Das muitas viagens que realizou pela Europa resultaram alguns livros que, bem ao gosto da época, contém suas impressões dos lugares que ia conhecendo. Só que Nísia Floresta não realiza simples relatos de viagem. Ela descreve com riqueza de detalhes as cidades, as igrejas, os museus, os parques, as bibliotecas e monumentos, detendo-se nos tipos humanos e comentando tudo que observava sempre com muita sensibilidade e erudição. Itinerário de uma viagem à Alemanha, de 1857, e Três anos na Itália, seguidos de uma Viagem à Grécia (em dois volumes, de 1864 e 1872) são os títulos desses livros escritos e publicados em língua francesa. Apenas o primeiro foi traduzido para o português, em 1982, depois de mais de cem anos em língua estrangeira; o outro, apesar de considerado por mais de um crítico uma obra-prima, onde ela teria alcançado a culminância de seu esplendor intelectual, continua inédito em língua portuguesa. E Três anos na Itália é interessante porque contém anotações do ano anterior à unificação italiana, a descrição da luta, dos sentimentos populares, do clima revolucionário e ainda nos revela a admiração da autora pelos líderes, Garibaldi e Azeglio, com quem se correspondeu durante algum tempo.
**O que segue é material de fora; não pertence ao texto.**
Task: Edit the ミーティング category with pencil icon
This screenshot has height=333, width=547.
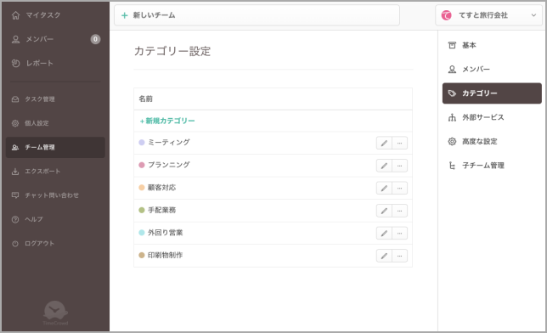Action: pos(384,143)
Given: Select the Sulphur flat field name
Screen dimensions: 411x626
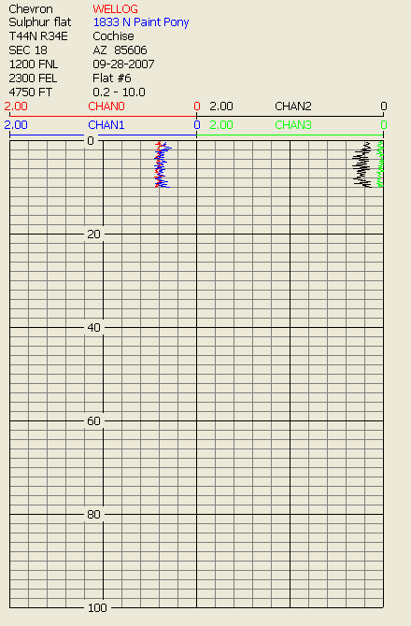Looking at the screenshot, I should (x=40, y=22).
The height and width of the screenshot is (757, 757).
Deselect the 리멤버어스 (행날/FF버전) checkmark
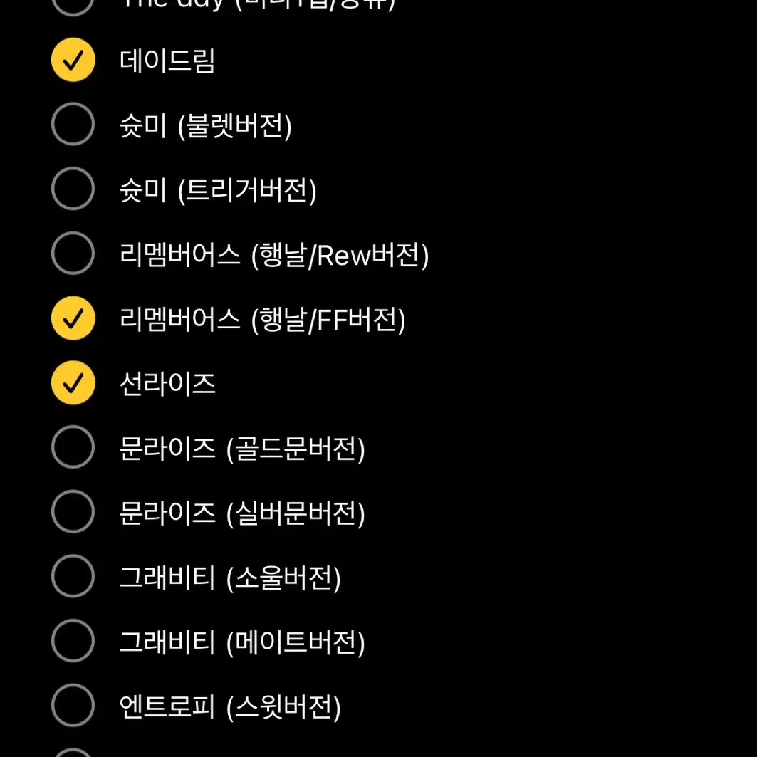(x=73, y=318)
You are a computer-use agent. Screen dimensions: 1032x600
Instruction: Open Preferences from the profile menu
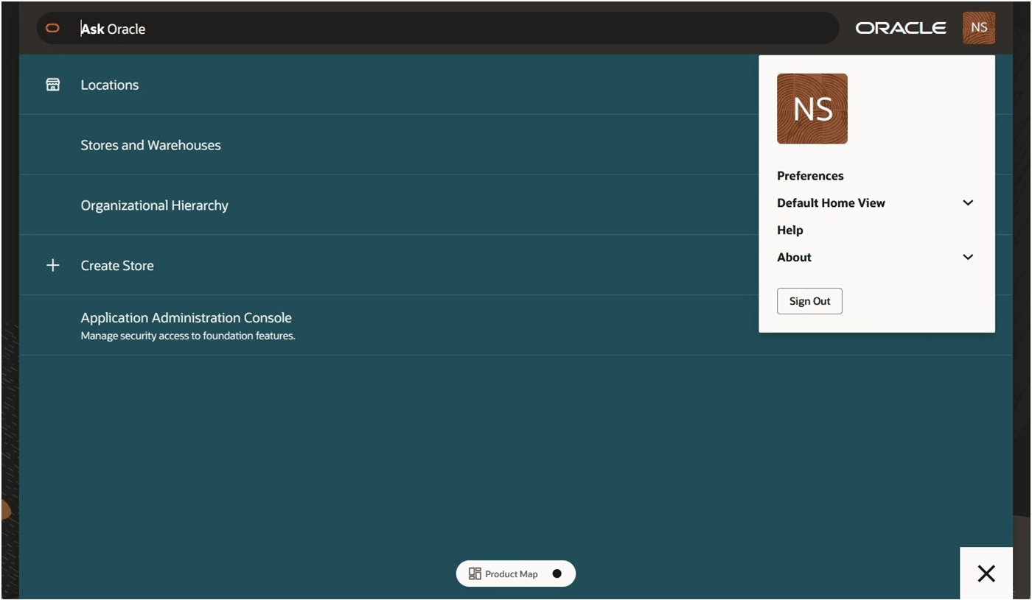[810, 175]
Um outro trabalho, dos mais importantes, é Scintille d' un'anima brasiliana, publicado em Florença, na Itália, no ano de 1859. Este livro contém cinco ensaios que tratam da educação de jovens, da mulher européia, da pátria distante e das saudades que ela sentia de seu país, após tantos anos ausente. Um dos textos, intitulado "A Mulher", trata da mulher francesa de meados do século XIX, que a autora critica pelo comportamento superficial e mundano. Nísia se antecipa aos governantes e pensadores franceses e condena - nesse ensaio - o costume das mulheres de abandonar os filhos recém-nascidos para serem amamentados e criados distantes, no interior do país, por mulheres camponesas. Em outro ensaio, "O Brasil", também publicado em Paris em 1871, ela resume a história da nação brasileira, fala dos recursos econômicos, das riquezas conhecidas e latentes, dos sábios e escritores mais conhecidos. Sua intenção era, além de fazer propaganda da pátria no estrangeiro, desfazer os preconceitos e mentiras que predominavam na Europa, acerca do Brasil.1
Assim, ainda que rapidamente e nos limites desta palestra, tentei mostrar a importância do resgate de uma figura como Nísia Floresta na história intelectual da mulher brasileira. No momento em que se pesquisa e se constrói a história intelectual da mulher brasileira, é hora de dar a Nísia Floresta o lugar de destaque que ela de fato merece e reconhecer o ineditismo de seus escritos. A autora - que tão longe iria em sua trajetória de vida - foi sim uma mulher "educada" entre as que surgiram no Brasil patriarcal e também uma das raras mulheres de letras de seu tempo. Mas foi mais ainda. Nísia Floresta foi também uma brasileira erudita e "ilustrada", como bem poucas em nossa história.